Ne yaptığını sanıyorsun?

601 66 107
                                    

vote 55 yorum 80 GUZEL CİCEKLER 😭😭🌺🌺
Yazim yanlislari varsa simdiden ozur dilerim :"3

★☆★☆★☆★☆★☆★☆★☆★☆★☆★☆★

Jiminle birlikte "Büyücüden" ayrılmıştık. Gerçekten saçma bir rüya yüzünden bununla mı uğraşacaktım?

"Sen benle taşşak mı geçiyorsun, Jimin?"

"Ya aşkım, bak şimdi. Cinsel rüya görmek hiçç normal değil. Hem benim falımda aksiyonlu bir şey yaşanacağı söylüyordu. Bak işte o şey buymuş. Tırnak bulucaz!"

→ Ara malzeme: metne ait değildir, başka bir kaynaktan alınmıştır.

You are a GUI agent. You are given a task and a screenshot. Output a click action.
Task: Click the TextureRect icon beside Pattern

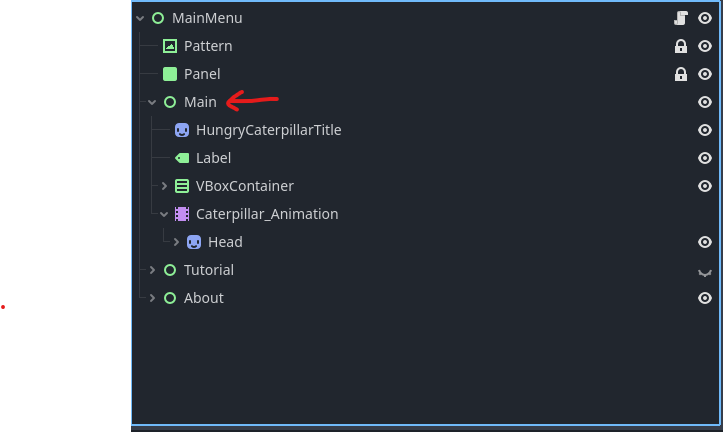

"Adı üstünde senin falın, Jimin, benim değil. Hem sen falına nereden bakıyorsun? Lütfen şu kaçığın baktığını söyleme."

"Olur mu öyle şey canım. Hem kaçık nedir! Duymasın ikimizi de çarpar. Telve kullanıyorum ben."

"Ne?"

"Ne,ne?"

"Gerçekten o aptal uygulamalara mı inanıyorsun Jimin?"

"Aptal falan ayıp ama. Hem sen kendi durumuny düşün ne yapıp edip bulman gerek onları."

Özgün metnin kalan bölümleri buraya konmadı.